--- START OF Document excerpt ---

Why Your Team’s Best Ideas Never Surface During Crisis (And the Brain Science That Changes Everything)
Sheila had 15 days to meet a critical deadline when the unexpected happened.
A key vendor fell through, her project suddenly derailed, and in that moment, her brain did exactly what the brain does when crisis hits:
It shut down creative thinking and went into threat mode.
Her usual take-charge approach kicked in, the same one that had gotten her this far.
Except this time, she recognized something: her stress response was hijacking her problem-solving ability.
So she tried something counterintuitive, she got curious instead of directive.
And in doing so, she regulated her nervous system, and her teams to encourage the creative thinking they desperately needed.
What Your Brain Does When Problems Hit
When your brain perceives a threat, a missed deadline, a conflict, an abrasive employee, your nervous system activates your stress response.
The fear center of the brain (amygdala) takes over, blood flow shifts away from your prefrontal cortex (where creative problem-solving happens) and toward survival mechanisms.
This is why your best thinking never happens in crisis mode.
The defensive team meeting where no one’s creative.
The deadline pressure that makes simple decisions impossible. The conflict that makes people shut down.
Your nervous system is dysregulated, and dysregulated nervous systems don’t solve problems, they react to threats.
What most leaders miss is that you can’t think your way out of a dysregulated nervous system. You have to regulate it first.

--- END OF Document excerpt ---
--- START OF Stored data ---

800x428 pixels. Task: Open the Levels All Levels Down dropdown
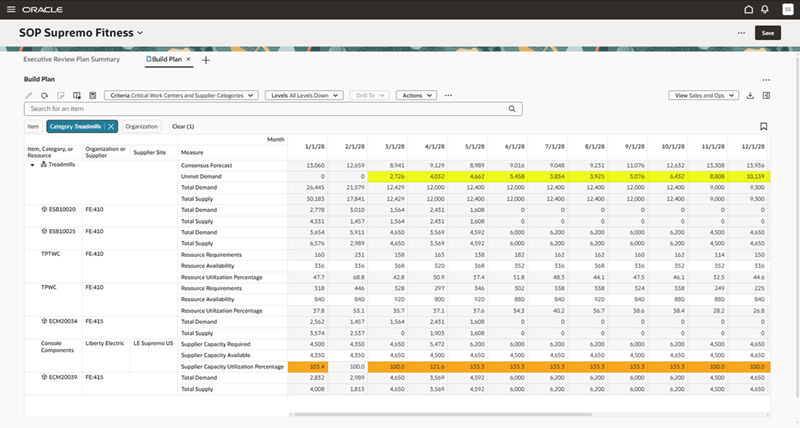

--- END OF Stored data ---

▶ **Tasks for this exercise**:
A – Say whether each statement agrees with the article on crisis and creative thinking. Answer yes or no for each, and quote the deciding words. (i) Sheila had 15 days to meet her deadline. (ii) During a threat, blood flow shifts toward the prefrontal cortex. (iii) Leaders can think their way out of a dysregulated nervous system.
B – Write out the passage of the article on crisis and creative thinking from "Sheila had 15" to "your stress response.".
C – Extend the article on crisis and creative thinking beyond its final sentence.
The data shown above is separate material from the article on crisis and creative thinking.

▶ **Solved tasks**:
A –
(i) Yes: "Sheila had 15 days to meet a critical deadline"
(ii) No: "blood flow shifts away from your prefrontal cortex (where creative problem-solving happens)"
(iii) No: "you can’t think your way out of a dysregulated nervous system"

B –
Sheila had 15 days to meet a critical deadline when the unexpected happened.
A key vendor fell through, her project suddenly derailed, and in that moment, her brain did exactly what the brain does when crisis hits:
It shut down creative thinking and went into threat mode.
Her usual take-charge approach kicked in, the same one that had gotten her this far.
Except this time, she recognized something: her stress response was hijacking her problem-solving ability.
So she tried something counterintuitive, she got curious instead of directive.
And in doing so, she regulated her nervous system, and her teams to encourage the creative thinking they desperately needed.
What Your Brain Does When Problems Hit
When your brain perceives a threat, a missed deadline, a conflict, an abrasive employee, your nervous system activates your stress response.

C –
How Sheila Regulated Her Team’s Nervous System
Sheila didn’t know neuroscience, she just knew her usual approach wasn’t going to work, so she did something different, and accidentally used strategies that regulate the nervous system to unlock higher-level thinking.
She started with safety, not the problem. Instead of “Here’s the crisis,” she asked: “Where are we winning?”
When you start with a threat, you activate stress. When you start with capability, you signal: We’re okay. We can handle this. The prefrontal cortex comes back online.
She reduced stimulation. All phones went off and were placed at the door.
Every notification keeps your nervous system on alert. Remove those inputs, and your system can downregulate. Your thinking becomes clearer.
She created connection through eye contact. Eye contact activates the social engagement system.
It signals safety, builds trust, and literally calms your stress response. When people feel seen and connected, defensiveness drops and ideas flow.
She built in processing time. Walking breaks with one rule: no talking. Your brain does its best problem-solving when you’re not actively trying to solve the problem.
Taking a break, like by walking activates different neural pathways. Silence allows connections your brain can’t make under constant pressure.
She disrupted patterns. People sat in different seats. Pattern disruption creates new neural pathways.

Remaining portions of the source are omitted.